I've been buying my vegetables regularly from Gorakh for the past year ... Ever since I got to know he's from a village near Varanasi. That's our common ground and reason for bonding. Its from him that I got a new perspective about life in mumbai ...
"Saab, barah saal se mumbai me hoon. Aaya kyonki gaon ke kheti me paisa nahin banta hai. Abhi gharwaali kheti dekhti hai aur mai yahaan se kuch paise bhej deta hoon. Toh guzaara chal jaata hai."
Gorakh sells average of 1500 bucks of vegetables a day with a margin of about 10% ie 150 bucks a day and 4500 a month. He sends as much money as possible to his family back home and visits his family once a year. Is the money worth living away from his family for years ... I probe further ...
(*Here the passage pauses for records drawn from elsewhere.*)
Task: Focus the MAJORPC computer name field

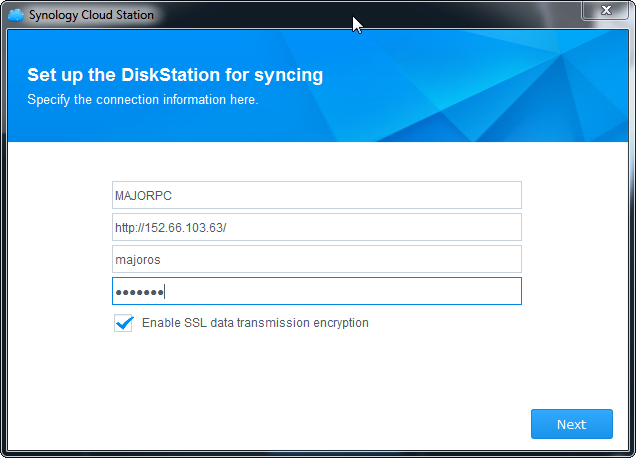Action: coord(316,195)
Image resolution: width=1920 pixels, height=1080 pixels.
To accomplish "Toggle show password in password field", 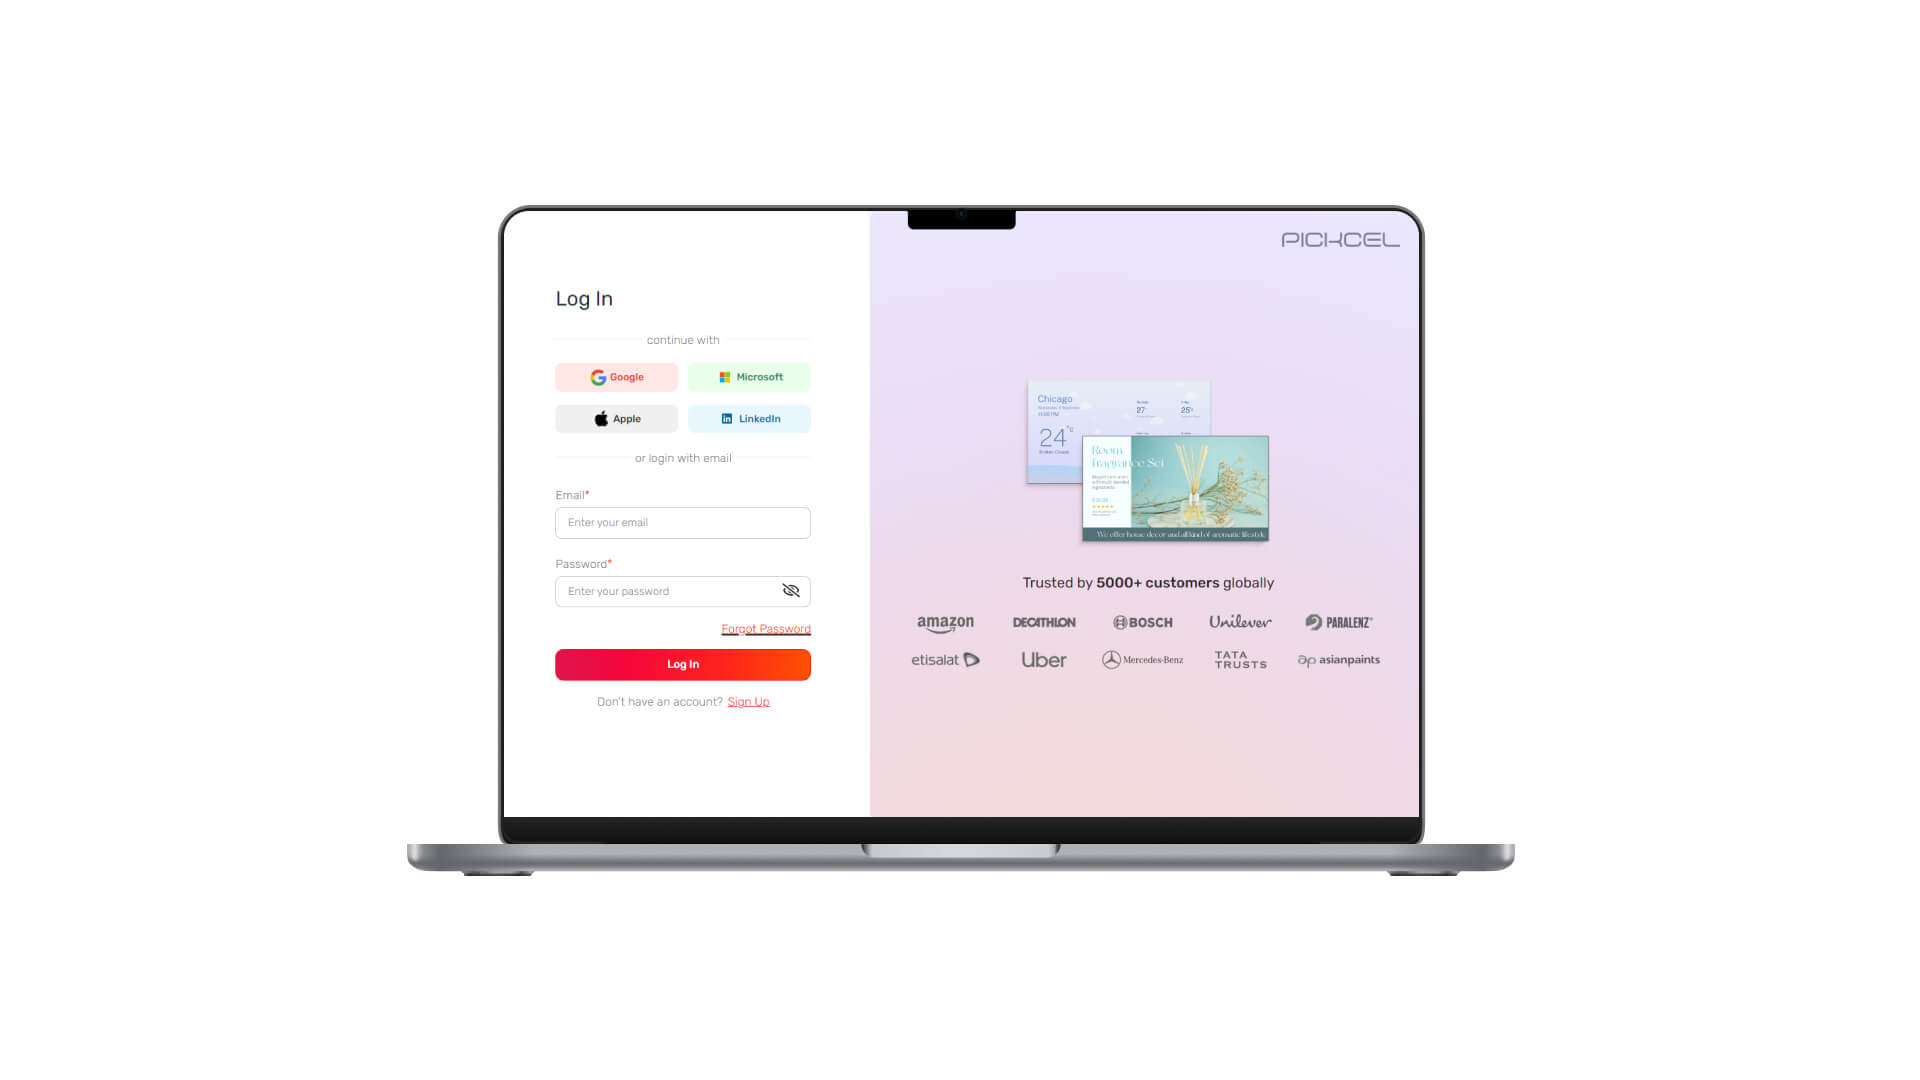I will tap(793, 591).
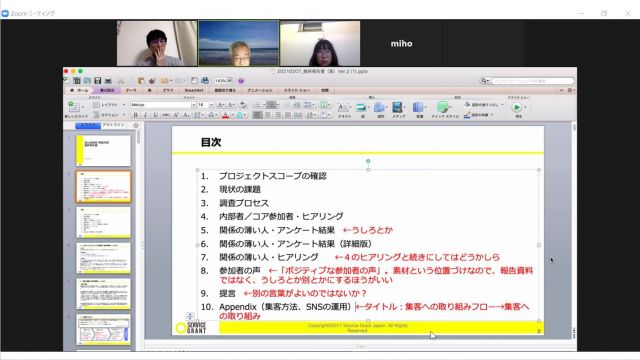Select the Home ribbon tab
This screenshot has height=360, width=640.
click(79, 90)
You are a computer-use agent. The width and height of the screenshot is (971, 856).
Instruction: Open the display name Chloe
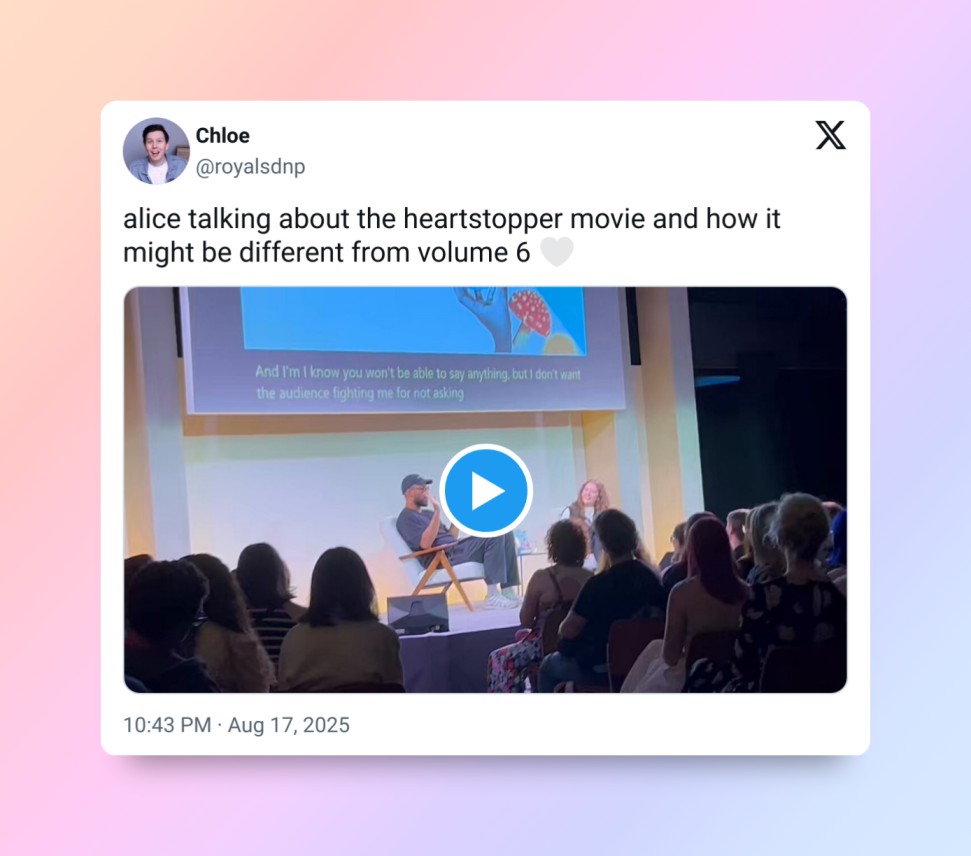click(x=222, y=136)
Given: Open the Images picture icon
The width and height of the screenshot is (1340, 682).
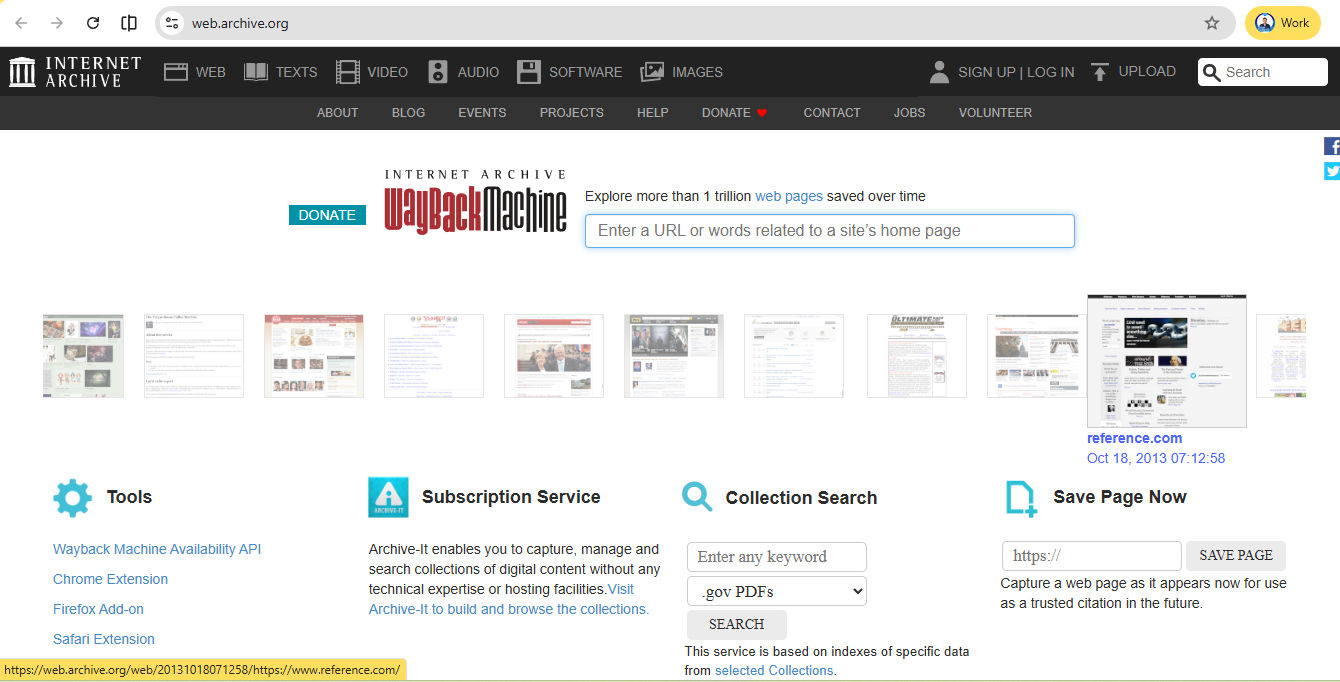Looking at the screenshot, I should [x=652, y=72].
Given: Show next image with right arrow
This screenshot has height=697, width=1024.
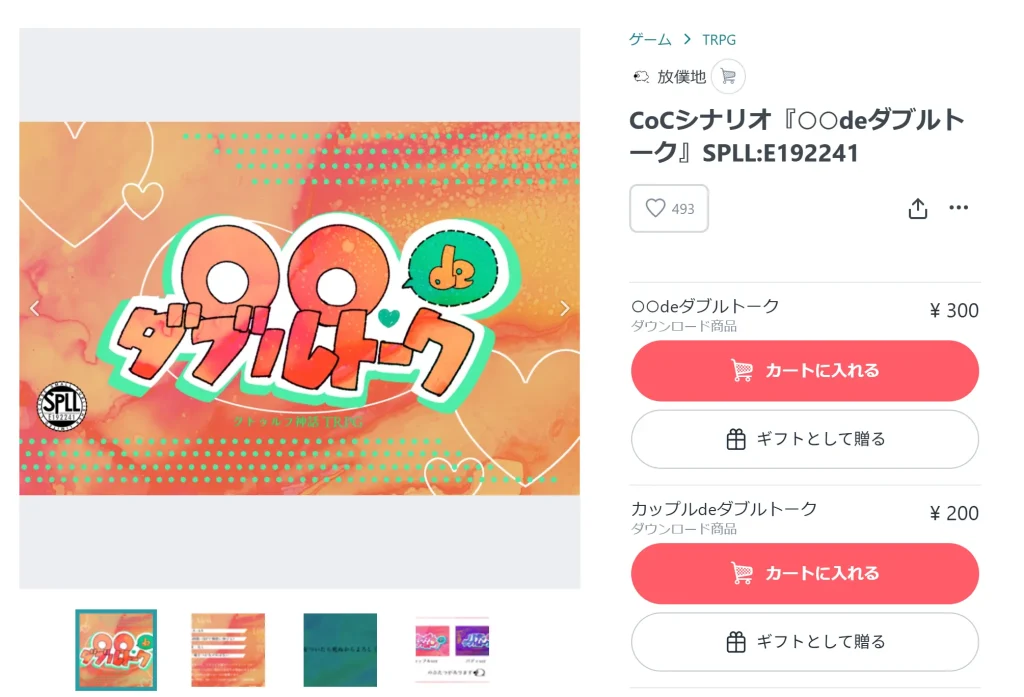Looking at the screenshot, I should (x=564, y=308).
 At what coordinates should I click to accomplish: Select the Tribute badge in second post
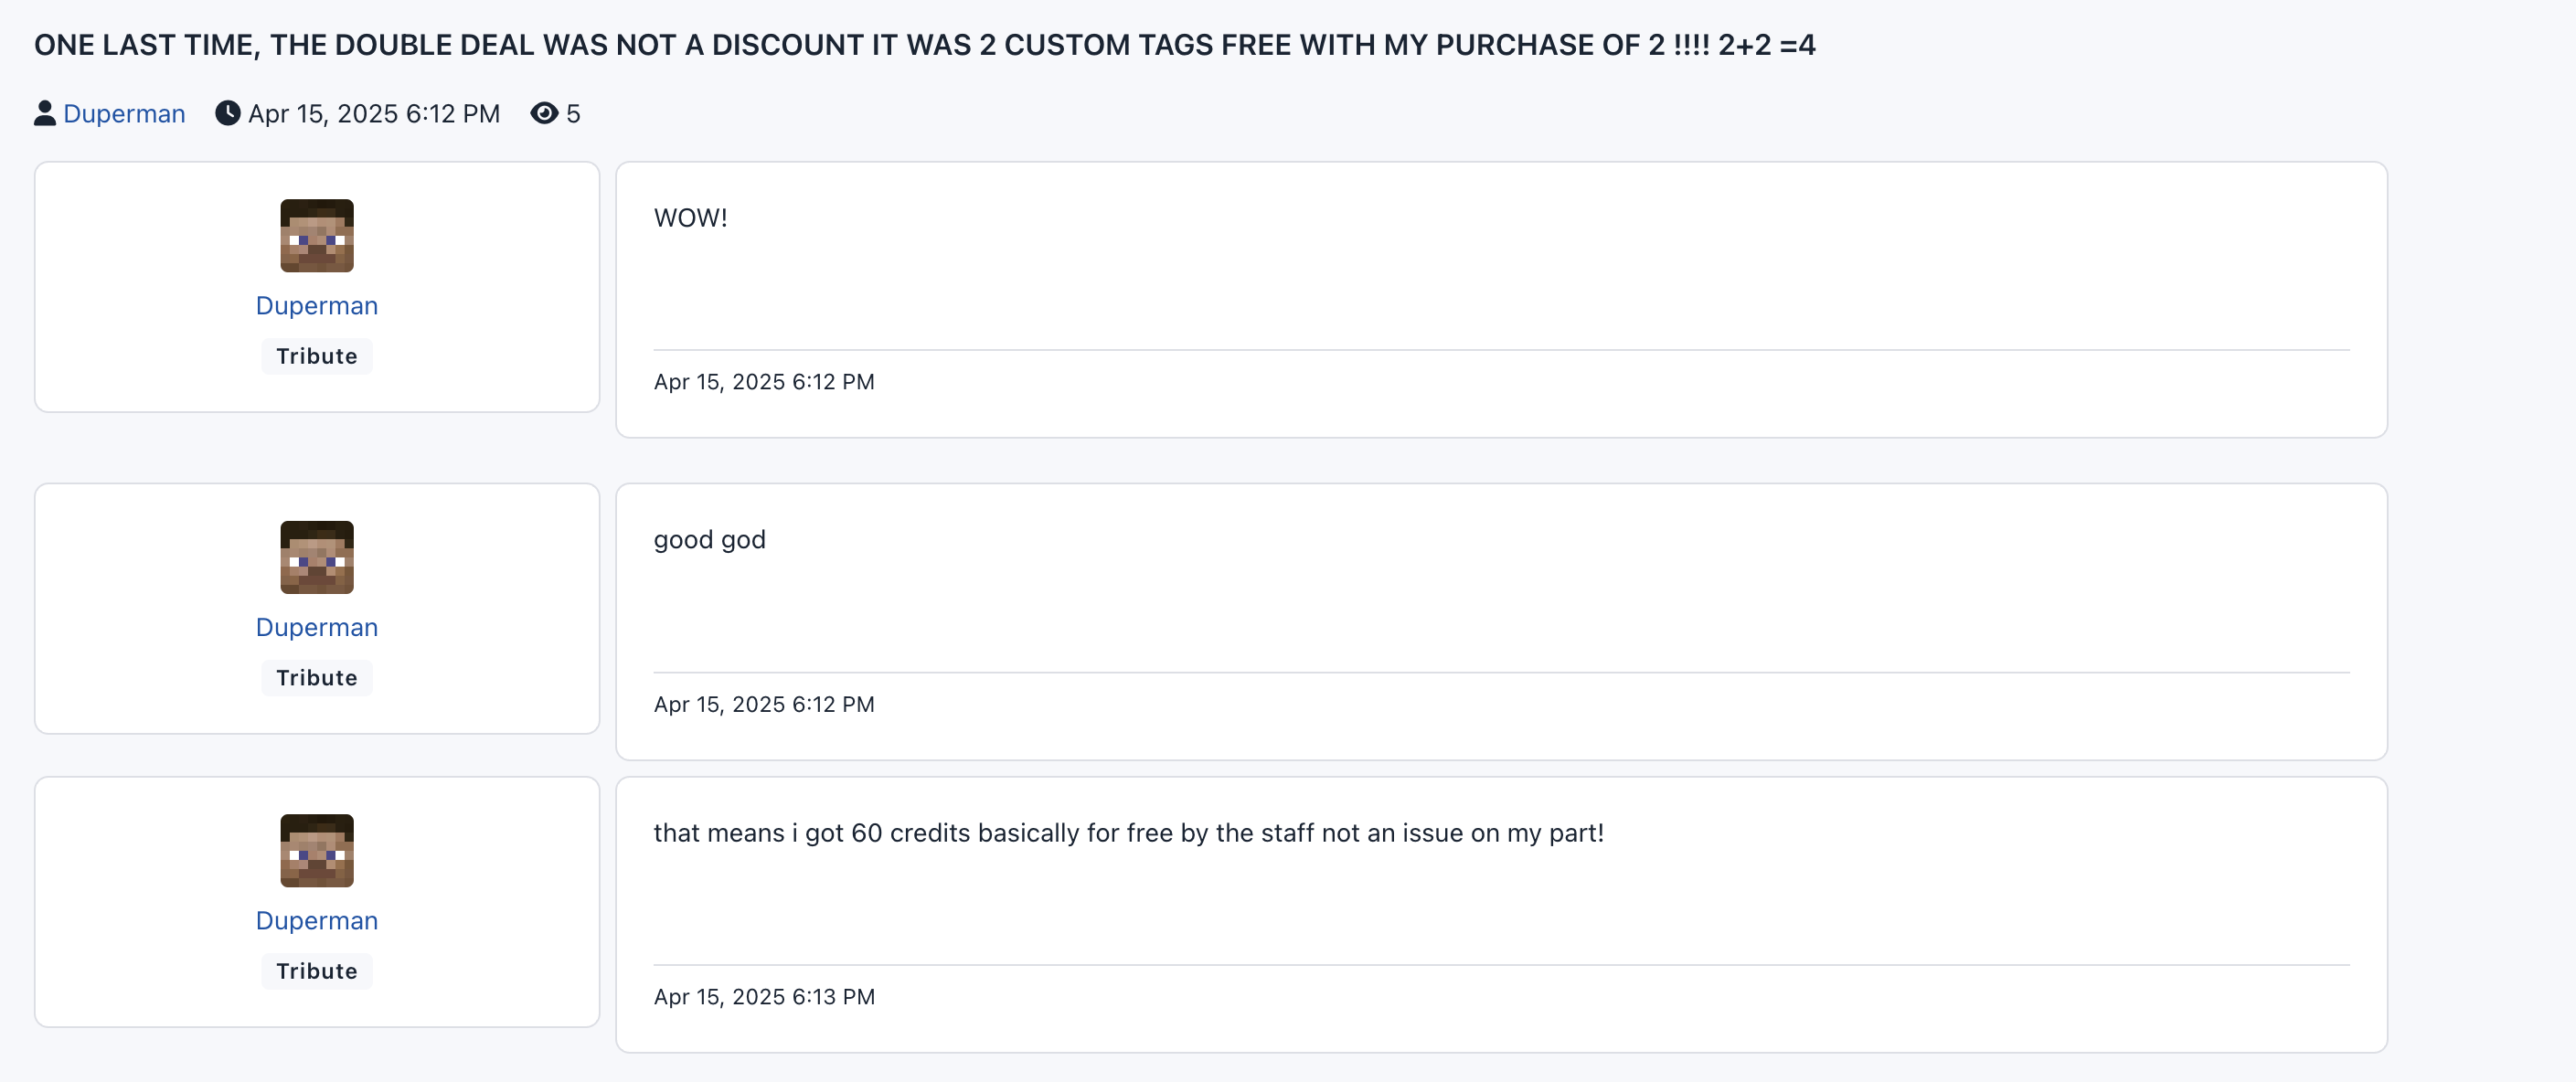317,679
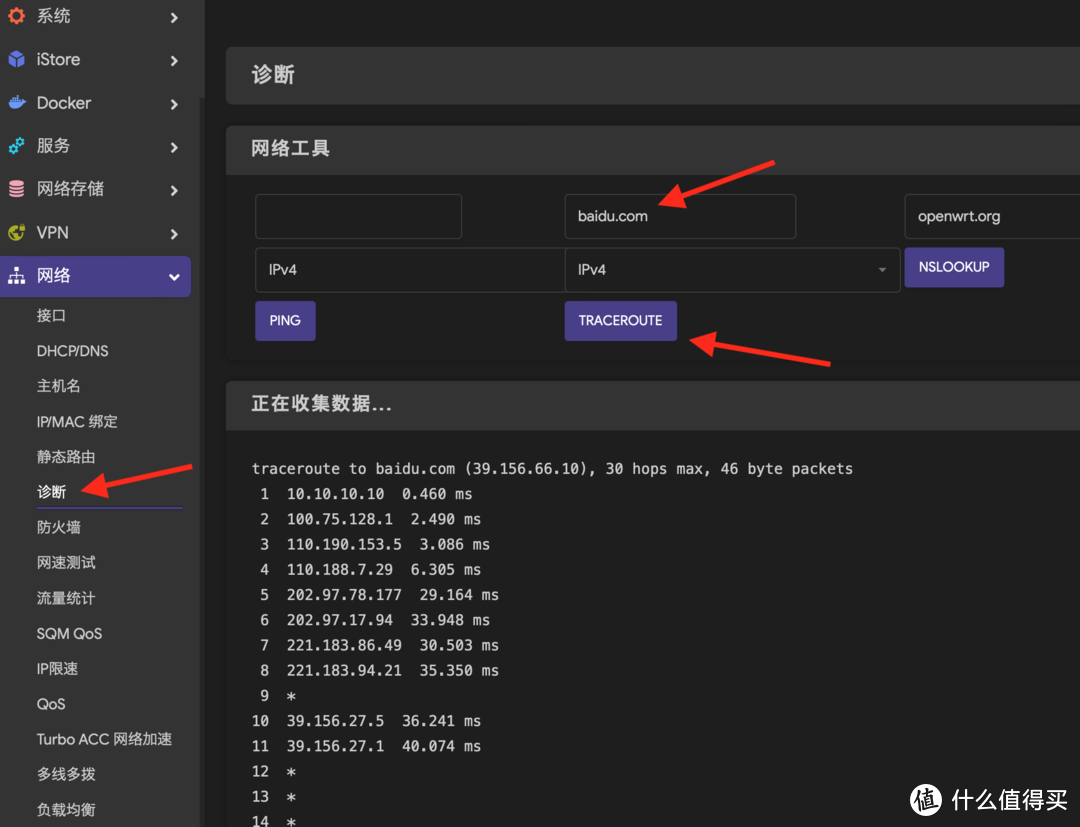Open the IPv4 protocol dropdown for traceroute

(732, 270)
Bare subsistence ( if the monsoon is good ) is what his village farm allows which is just not enough to pay back the loans piled on by his family over the years. Thats what keeps him in Mumbai ... an effort to repay loans taken from the local moneylenders at ridiculous rates of interest. Its a vicious circle as the interest on the loans exceed the principal originally borrowed.
Brings to mind the cases of farmer suicides across rural India. Gorakh's biggest fear is that he will be evicted out of Mumbai when the local political parties call for periodic eviction of "North Indians".
Life in Mumbai to Gorakh is a ray of hope ... a reason to live.